TEXTAUSSCHNITT >>
──────────────────────────────

Prof. Andreas Mockenhaupt, Angehöriger nach Suizid, Simone Binder, Fachkrankenschwester der Depressionsstation in Bad Schussenried, Dr. Bettina Jäpel, Chefärztin der Allgemeinpsychiatrie des ZfP Südwürttemberg in Bad Schussenried, Martha Wahl, Fachärztin für Psychiatrie und Angehörige nach Suizid, und der Suizid-Erfahrene Stefan Lange (von links) diskutierten in der Podiumsdiskussion über das Thema Suizid.

Wie gehen Angehörige, Ärzte oder Bekannte und Freunde damit um, wenn sich ein Mensch das Leben nimmt? „Man muss über Suizid reden“, waren sich Veranstalter und Referenten des Aktionstages rund um das Thema Suizid am vergangenen Dienstagabend im Gustav-Mesmer-Haus in Bad Schussenried einig.

„Suizid ist ein belastendes Thema, das uns alle bewegt – sowohl die Gesellschaft als auch uns in der Psychiatrie Tätige“, erklärte Dr. Bettina Jäpel, Chefärztin der Allgemeinpsychiatrie des ZfP Südwürttemberg in Bad Schussenried, in ihrer Begrüßung der etwa hundert Interessierten. Einem Suizid gehe ein langer Leidensweg der Betroffenen selbst voraus und hinterlasse tiefe Spuren bei Angehörigen, so die Psychiaterin. Das Thema Suizid zu enttabuisieren, könne helfen, damit umzugehen. So kamen bei der Veranstaltung vor allem Betroffene zu Wort.

──────────────────────────────

BEREITGESTELLTE DATEN >>
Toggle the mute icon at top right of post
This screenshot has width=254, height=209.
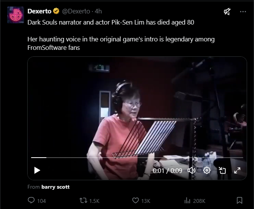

──────────────────────────────

ARBEITSANWEISUNGEN >>
• A. Beantworte diese Fragen zum Bericht über den Aktionstag:
(i) In welchem Gebäude fand der Aktionstag statt?
(ii) Wie viele Interessierte begrüßte Dr. Bettina Jäpel etwa?
(iii) Welche Funktion hat Simone Binder?
• B. Wiederhole wortgetreu den Teil des Berichts über den Aktionstag, der mit „Prof. Andreas Mockenhaupt, Angehöriger“ beginnt und sich bis einschließlich „Bad Schussenried einig.“ fortsetzt.

ANTWORTEN DER REIHE NACH >>
• A.
(i) Im Gustav-Mesmer-Haus in Bad Schussenried.
(ii) Etwa hundert.
(iii) Sie ist Fachkrankenschwester der Depressionsstation in Bad Schussenried.

• B.
Prof. Andreas Mockenhaupt, Angehöriger nach Suizid, Simone Binder, Fachkrankenschwester der Depressionsstation in Bad Schussenried, Dr. Bettina Jäpel, Chefärztin der Allgemeinpsychiatrie des ZfP Südwürttemberg in Bad Schussenried, Martha Wahl, Fachärztin für Psychiatrie und Angehörige nach Suizid, und der Suizid-Erfahrene Stefan Lange (von links) diskutierten in der Podiumsdiskussion über das Thema Suizid.

Wie gehen Angehörige, Ärzte oder Bekannte und Freunde damit um, wenn sich ein Mensch das Leben nimmt? „Man muss über Suizid reden“, waren sich Veranstalter und Referenten des Aktionstages rund um das Thema Suizid am vergangenen Dienstagabend im Gustav-Mesmer-Haus in Bad Schussenried einig.